To compute a square root of $a \in \mathbb{F}_{p^2}$, we can find an element $b \in \mathbb{F}_{p^2}$ and an odd integer $s$ such that:

$$b^2 \cdot a^s = 1$$

In this case, a square root of $a$ is given by:

$$x = b \cdot a^{(s + 1)/2}$$

because:

$$x^2 = \left( b \cdot a^{(s+1)/2} \right)^2 = b^2 \cdot a^{s+1} = (b^2 \cdot a^s) \cdot a = a$$

To find such $b$ and $s$, we set:

• $s = \frac{p - 1}{2}$

• $b = \left( 1 + a^{(p-1)/2} \right)^{(p - 1)/2}$

Case 1: $b \ne 0$

We can verify:

$$\begin{aligned} b^2 \cdot a^s &= \left(1 + a^{(p-1)/2}\right)^{(p-1)} \cdot a^{(p-1)/2} \\ &= \left(1 + a^{(p-1)/2}\right)^p \cdot \left(1 + a^{(p-1)/2}\right)^{-1} \cdot a^{(p-1)/2} \\ &= \left(1 + a^{p(p-1)/2}\right) \cdot \left(1 + a^{(p-1)/2}\right)^{-1} \cdot a^{(p-1)/2} \\ &= \left(a^{(p-1)/2} + 1\right) \cdot \left(1 + a^{(p-1)/2}\right)^{-1} = 1 \end{aligned}$$

So, $x = b \cdot a^{(p+1)/4}$ is a valid square root of $a$.

Stated goal A:
Answer these from the square-root derivation, one line each:
(i) What kind of integer must s be?
(ii) What value is chosen for s?
(iii) What condition on b does Case 1 cover?
Stated goal B: Write out the square-root derivation word for word, starting with "Case 1: $b \ne" and going on through "root of $a$.".

Provided data:
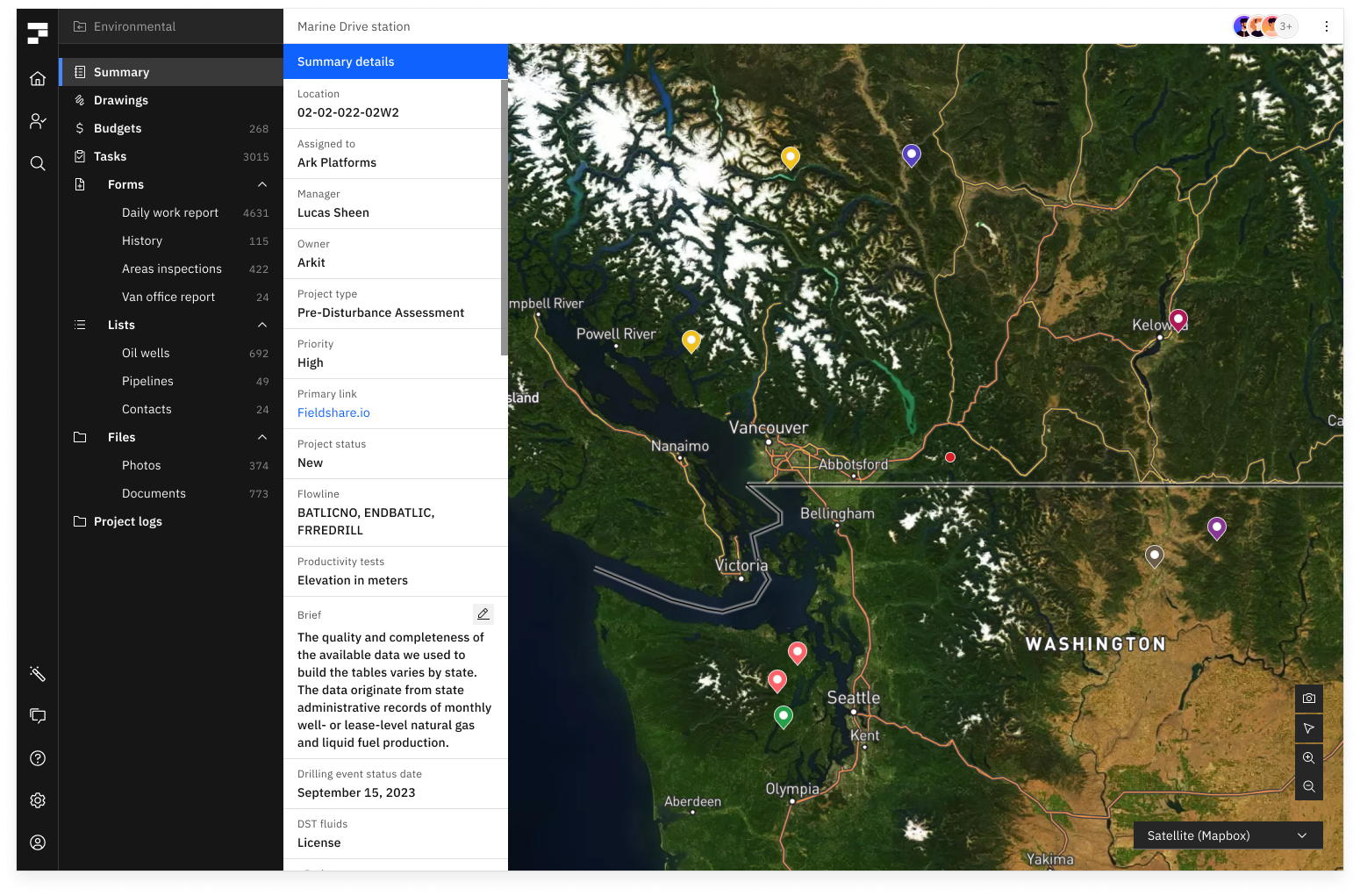Screen dimensions: 1360x896
Task: Take map snapshot with camera icon
Action: pyautogui.click(x=1308, y=699)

Expected answer A:
(i) An odd integer.
(ii) s = (p − 1)/2.
(iii) b ≠ 0.

Expected answer B:
Case 1: $b \ne 0$

We can verify:

$$\begin{aligned} b^2 \cdot a^s &= \left(1 + a^{(p-1)/2}\right)^{(p-1)} \cdot a^{(p-1)/2} \\ &= \left(1 + a^{(p-1)/2}\right)^p \cdot \left(1 + a^{(p-1)/2}\right)^{-1} \cdot a^{(p-1)/2} \\ &= \left(1 + a^{p(p-1)/2}\right) \cdot \left(1 + a^{(p-1)/2}\right)^{-1} \cdot a^{(p-1)/2} \\ &= \left(a^{(p-1)/2} + 1\right) \cdot \left(1 + a^{(p-1)/2}\right)^{-1} = 1 \end{aligned}$$

So, $x = b \cdot a^{(p+1)/4}$ is a valid square root of $a$.